* WHAT THE EXERCISE ASKS *
Only the lines from the one containing "Go to the Phases sidebar section" to the end of the material are to be copied, exactly and in full; images stay out.

* DATASET RECORDS *
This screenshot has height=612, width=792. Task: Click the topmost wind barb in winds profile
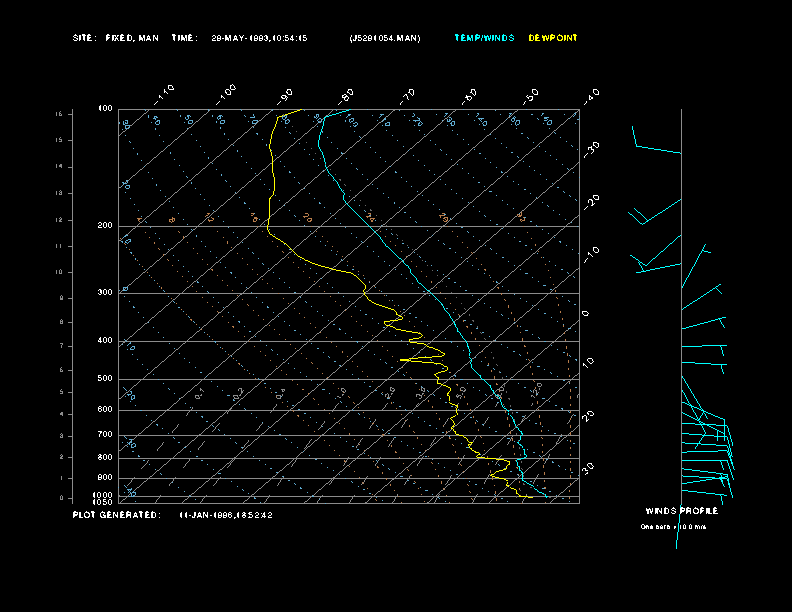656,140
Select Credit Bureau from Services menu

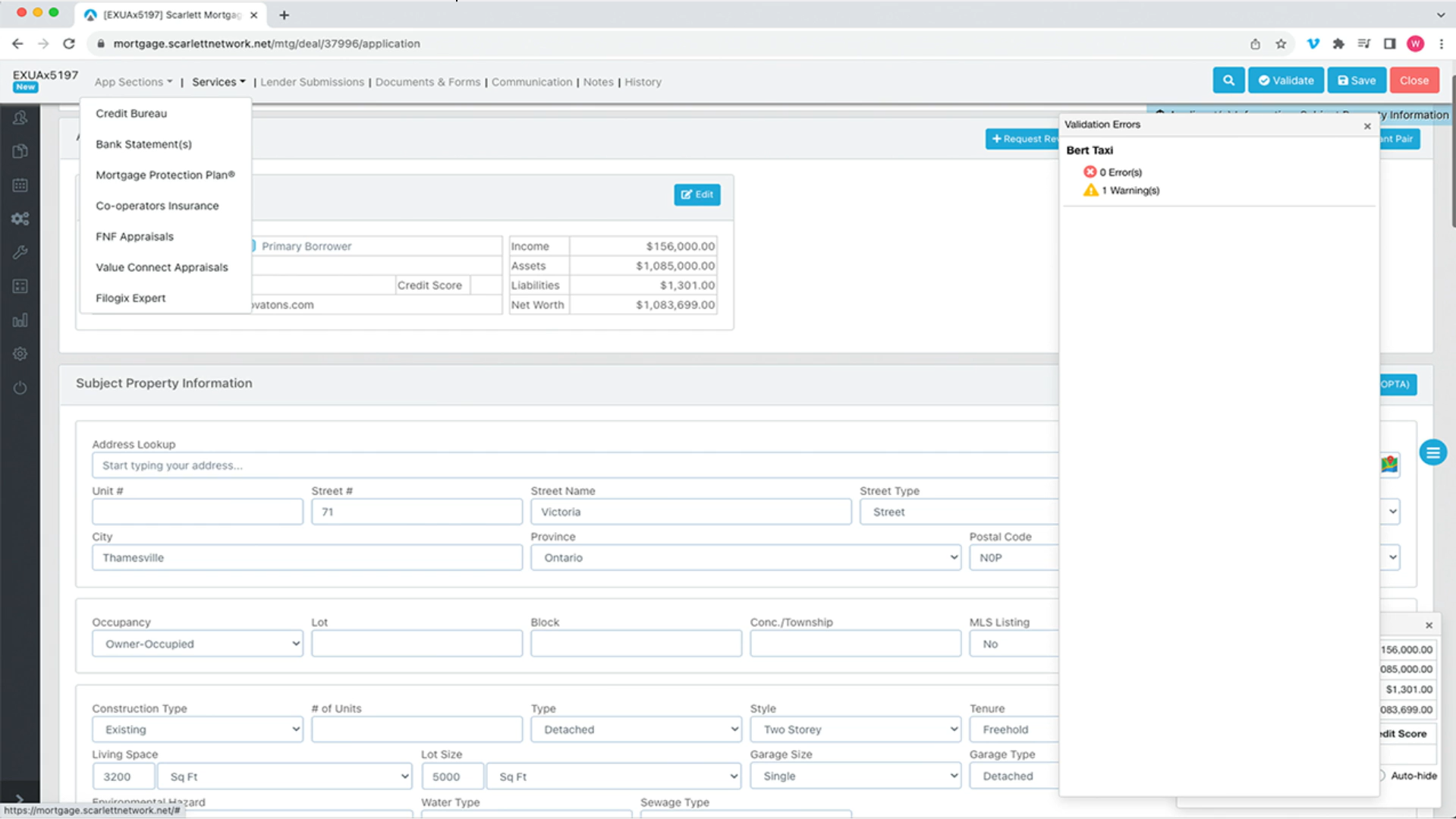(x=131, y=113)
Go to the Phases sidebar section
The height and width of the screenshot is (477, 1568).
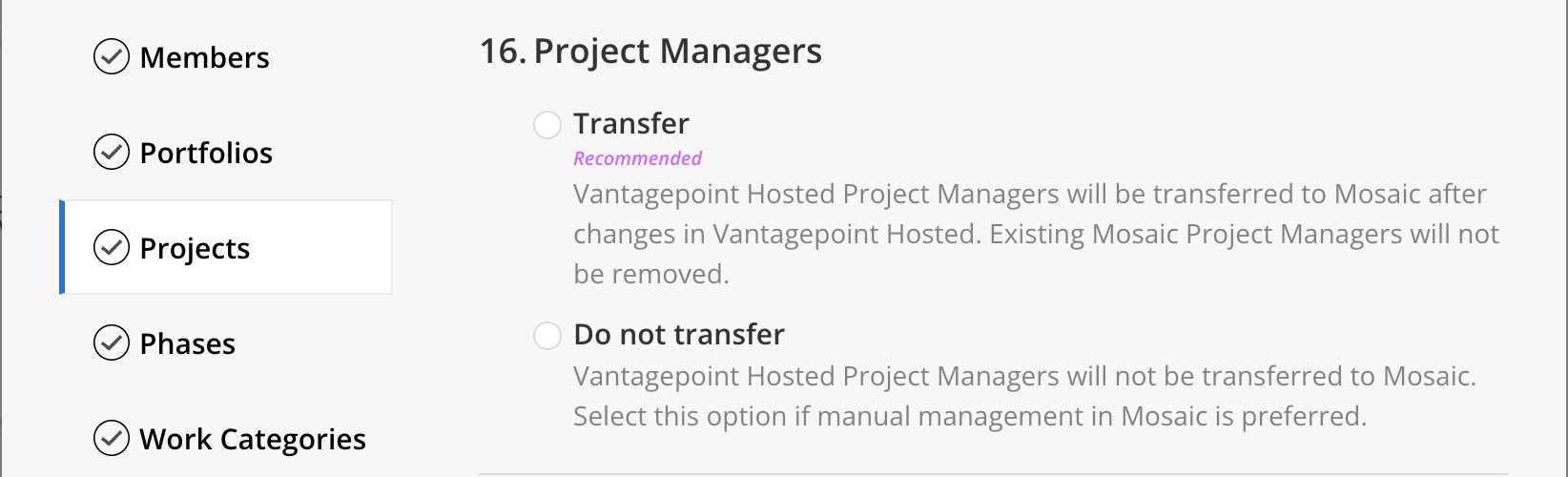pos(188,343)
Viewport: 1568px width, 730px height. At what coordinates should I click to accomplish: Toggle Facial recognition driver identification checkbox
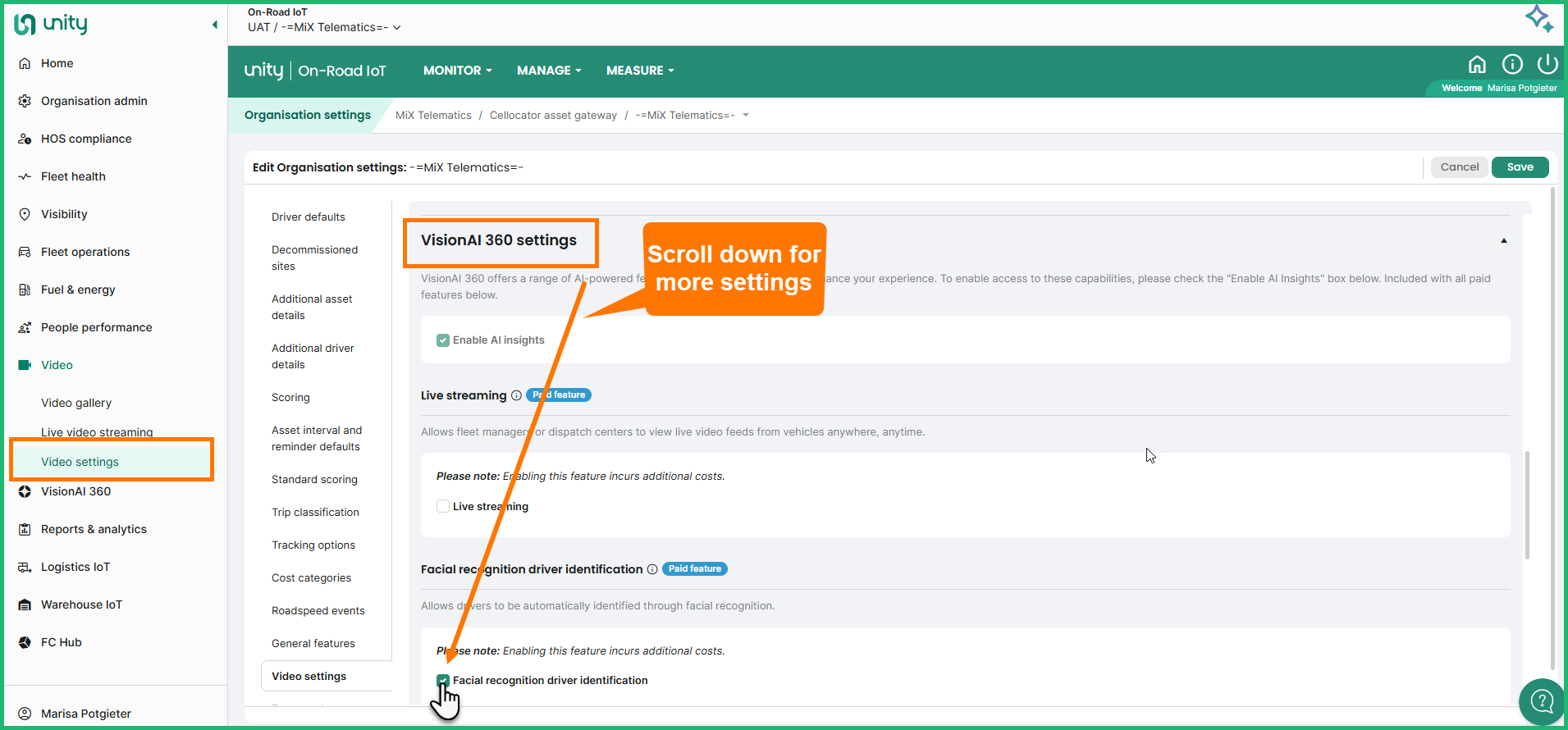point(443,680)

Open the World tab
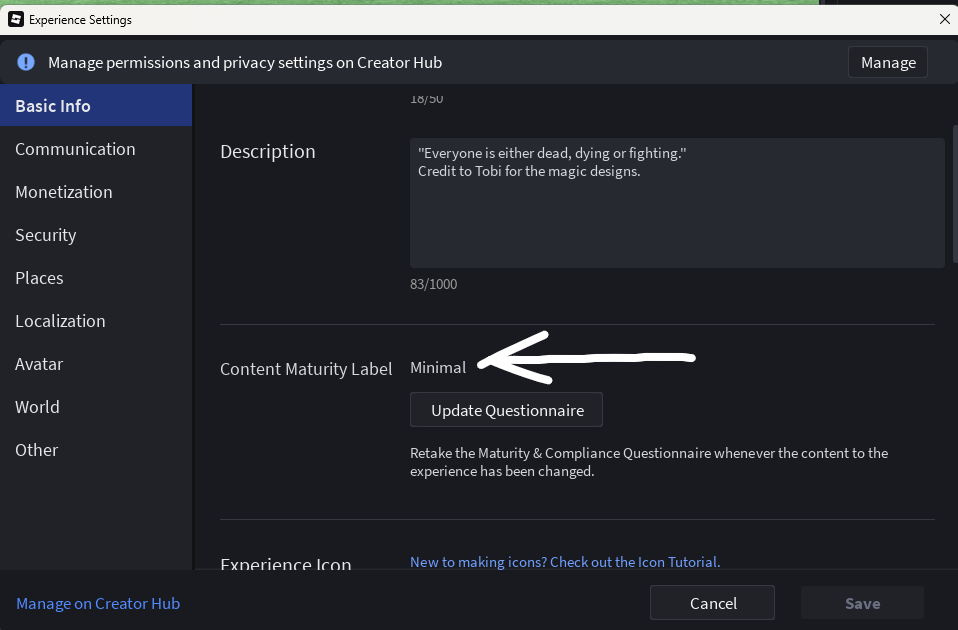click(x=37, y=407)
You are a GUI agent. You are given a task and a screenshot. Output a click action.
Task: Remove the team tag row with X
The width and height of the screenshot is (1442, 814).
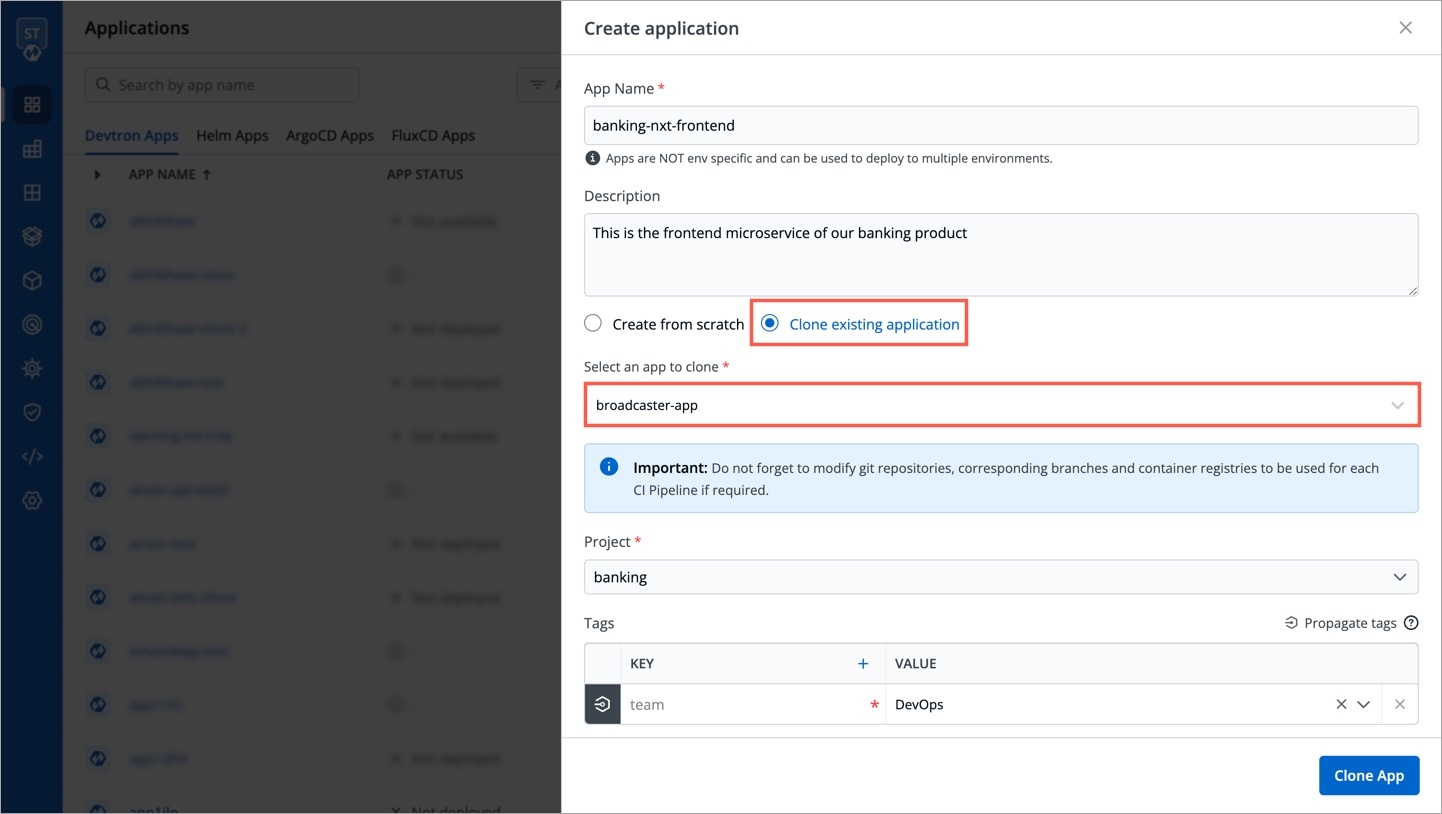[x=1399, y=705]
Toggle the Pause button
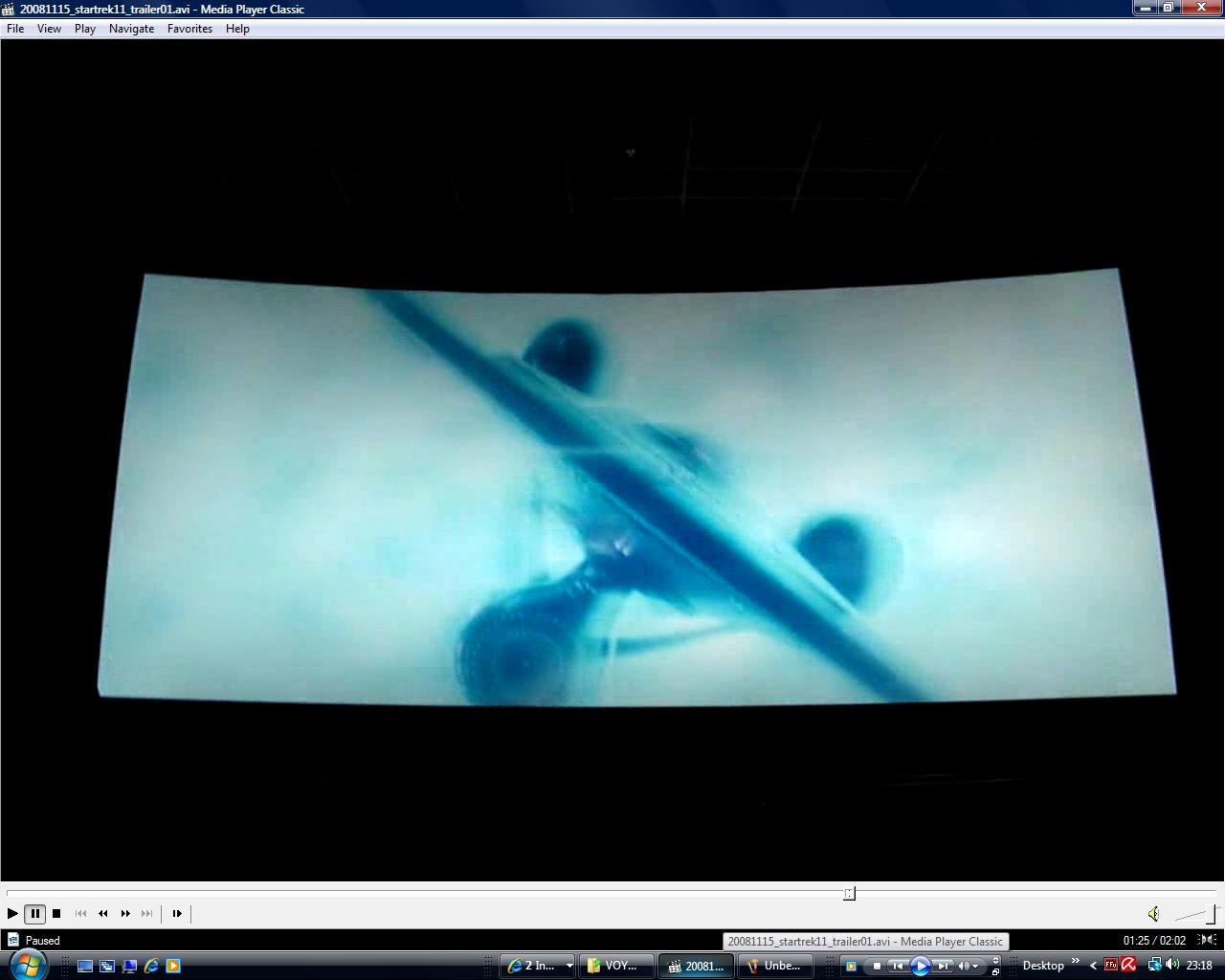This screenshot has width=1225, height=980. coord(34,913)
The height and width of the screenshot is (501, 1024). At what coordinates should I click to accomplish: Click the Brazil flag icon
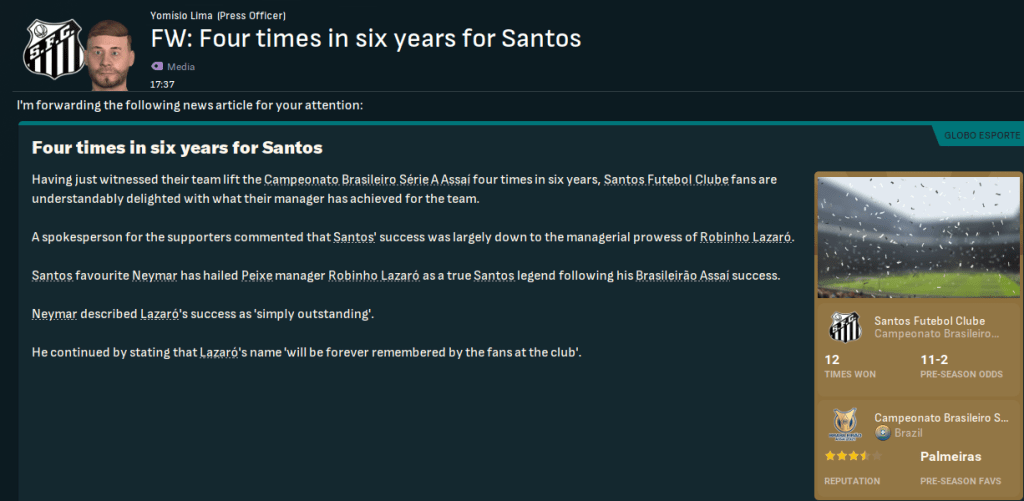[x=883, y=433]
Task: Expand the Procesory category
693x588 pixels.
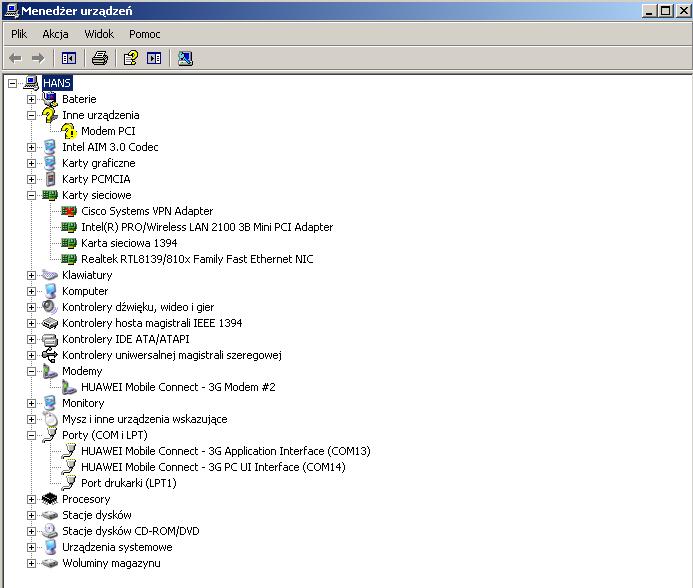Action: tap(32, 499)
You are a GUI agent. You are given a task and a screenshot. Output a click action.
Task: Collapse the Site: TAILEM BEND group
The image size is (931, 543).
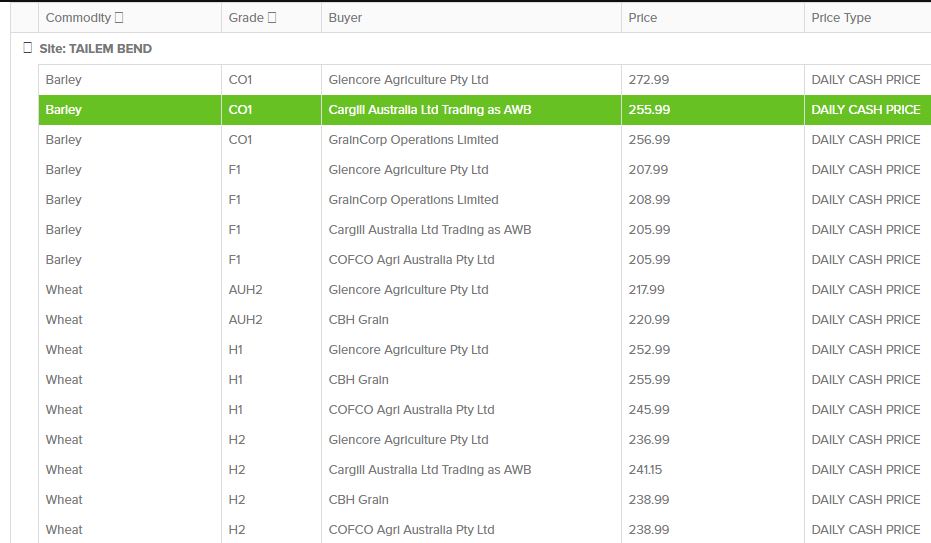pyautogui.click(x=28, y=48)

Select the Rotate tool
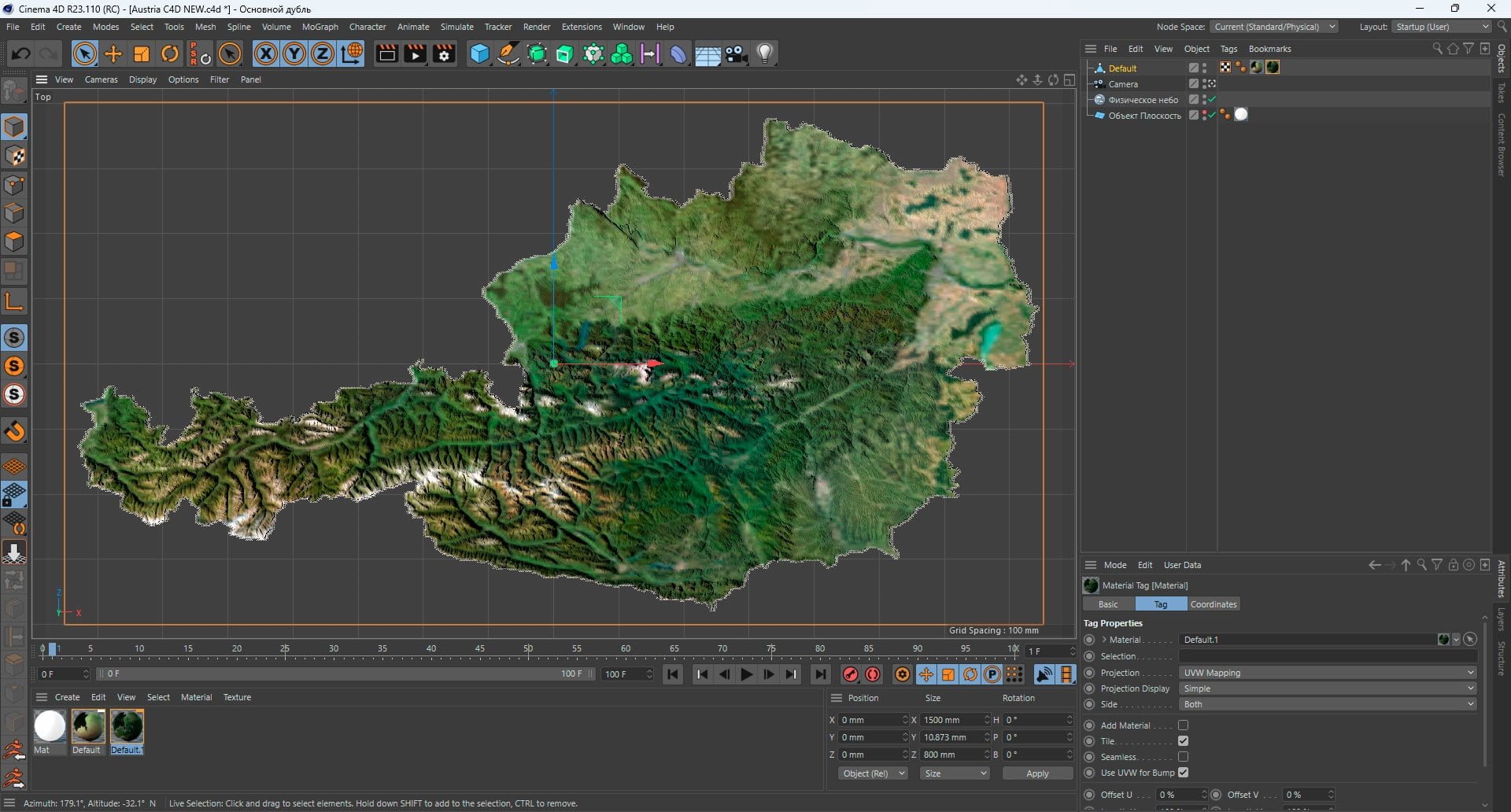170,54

* RESULT *
Go to the Phases sidebar section
The height and width of the screenshot is (477, 1568).
pos(188,343)
Viewport: 1568px width, 730px height. At what coordinates should I click to accomplish: Toggle Facial recognition driver identification checkbox
point(443,680)

Open the World tab
click(x=37, y=407)
You are a GUI agent. You are given a task and a screenshot. Output a click action.
Task: Remove the team tag row with X
The width and height of the screenshot is (1442, 814).
[x=1399, y=705]
Toggle the Pause button
This screenshot has width=1225, height=980. coord(34,913)
The height and width of the screenshot is (501, 1024). At what coordinates should I click to accomplish: Click the Brazil flag icon
[x=883, y=433]
Task: Expand the Procesory category
693x588 pixels.
Action: tap(32, 499)
You are a GUI agent. You are given a task and a screenshot. Output a click action.
Task: Collapse the Site: TAILEM BEND group
The image size is (931, 543).
pyautogui.click(x=28, y=48)

Select the Rotate tool
170,54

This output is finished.